I was wondering if anyone has a SO or knows a GG who has something they do that's equivalent to crossdessing. I don't mean litterally, I mean something feel they have to do that isn't socially accepted, something perhaps they feel guilty about afterwards. Or something where their man doesn't like then doing it but applies the DADT policy.

E.g. ok honey if you really want to do some boxing do it in the garage so I can't see you doing it.

If you can think of something and you don't approve of your SO doing it then can you share why not?

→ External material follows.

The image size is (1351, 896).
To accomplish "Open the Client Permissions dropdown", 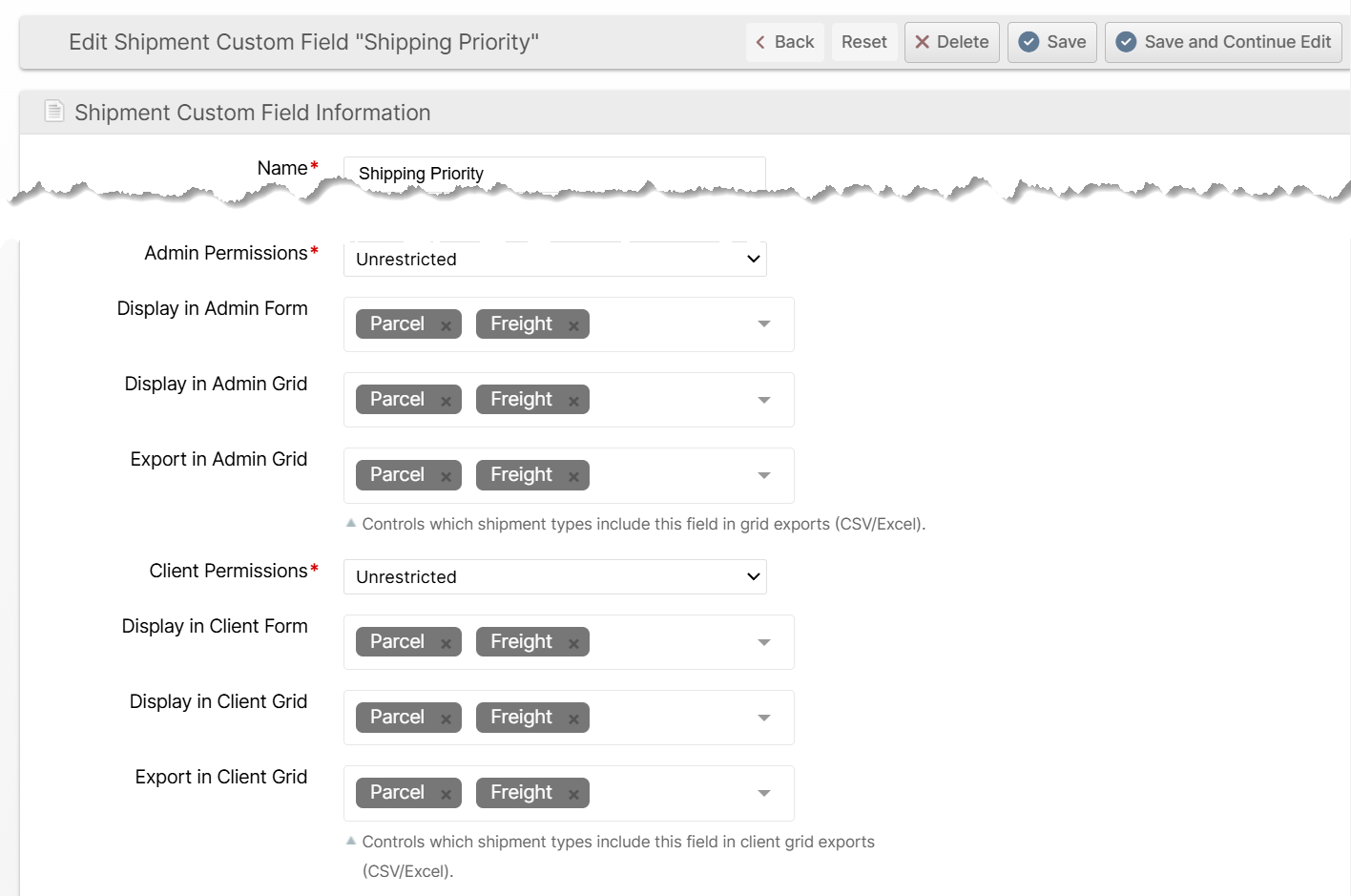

FYI not trying to cause offense, I know it's not a hobby to most, and we don't all feel guilt etc but I hopefully you understand what I am trying to ask.

Thanks,

Eryn
07-14-2016, 05:39 PM
I honestly don't think that there is one, due to the asymmetry of public attitudes about crossdressing.

Coming up with an activity for women that is non-self-destructive, non-illegal, but with moral implications to a small number of ignorant but outspoken people would be very difficult.

I think I'll go lay out this evening's outfit instead! :)

Leslie Langford
07-14-2016, 06:52 PM
Being a member of a "swingers club", into BDSM, a "cougar", or binge drinking with the girls?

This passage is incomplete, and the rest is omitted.